London-based BP Plc, considered the third largest energy company in the world, joined its peers in reporting a third quarter profit slide, the first in more than two years, with earnings down 20% because of the decline in oil and gas prices. The global giant said it also does not expect to see high returns into the fourth quarter. Earnings were $3.05 billion, or 14 cents a share, down from $3.08 billion, or 17 cents a share for the same period in 2000. BP measures its earnings on a replacement cost basis, which excludes one-time items and goodwill costs.

Exxon Mobil Corp., the largest publicly traded company, saw its earnings down 29% for the third quarter, while Royal Dutch/Shell Group, in second place, reported a 17% decline in profits for the third quarter.

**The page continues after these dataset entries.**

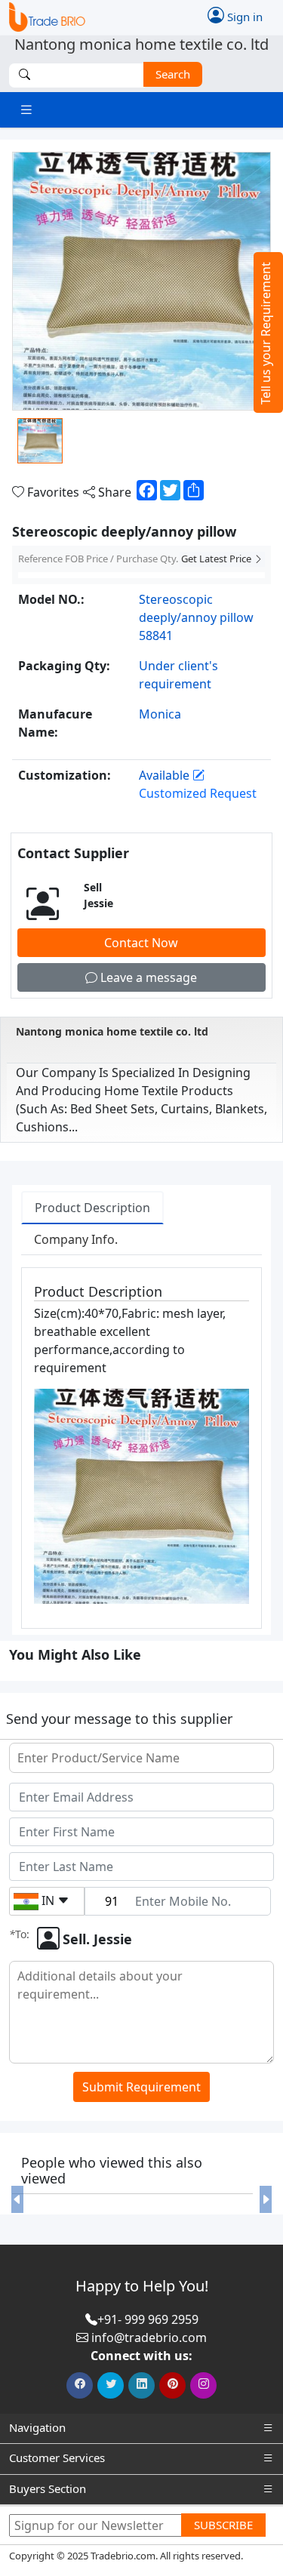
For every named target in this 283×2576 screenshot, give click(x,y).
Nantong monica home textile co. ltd (112, 1031)
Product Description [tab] (92, 1207)
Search (172, 74)
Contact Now (141, 942)
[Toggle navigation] (26, 110)
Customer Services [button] (57, 2457)
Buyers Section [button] (47, 2488)
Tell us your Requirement (265, 333)
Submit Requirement (141, 2087)
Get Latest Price (217, 558)
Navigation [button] (37, 2427)
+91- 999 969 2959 (147, 2319)
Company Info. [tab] (76, 1239)
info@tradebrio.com (149, 2337)
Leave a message (147, 977)
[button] (17, 2199)
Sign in (243, 16)
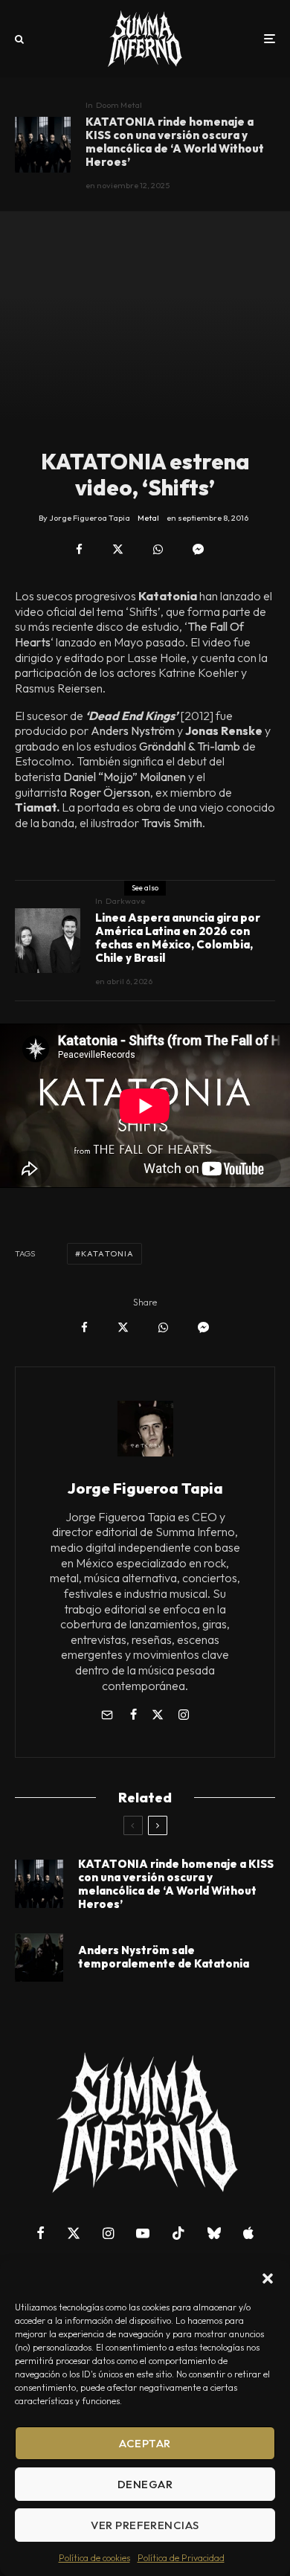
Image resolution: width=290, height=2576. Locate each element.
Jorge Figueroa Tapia (145, 1488)
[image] (43, 145)
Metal (148, 518)
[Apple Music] (248, 2233)
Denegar (145, 2484)
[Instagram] (108, 2233)
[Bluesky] (214, 2233)
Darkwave (125, 901)
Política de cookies (94, 2557)
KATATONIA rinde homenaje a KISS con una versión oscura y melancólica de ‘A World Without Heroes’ (175, 142)
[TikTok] (178, 2233)
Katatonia (107, 1253)
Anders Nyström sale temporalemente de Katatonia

BP’s exploration and production profit fell 26% from a year earlier to $3.07 billion. Its average natural gas price was $2.49/Mcf, and its oil price averaged $23.08/bbl, which was a drop of 17% for both. However, production was actually up 3%, and Lord John Browne, chairman, said the company will still meet its goal to push production up an average 5.5-7% a year.

BP’s natural gas production was up 8%, and liquids were slightly down. Gas production got a boost from “strong growth output” in a joint venture in Argentina, which was up 40%, and another in North America, which was up 6%, Browne said. Crude oil production from the deepwater Gulf of Mexico jumped 25% as new capacity was added.

“Despite a weaker world economy, BP continues to deliver great profits and great growth,” said Browne in a statement. “Our plans are robust to the poorer trading environment, and we will continue our established approach to cost management and investment selection.”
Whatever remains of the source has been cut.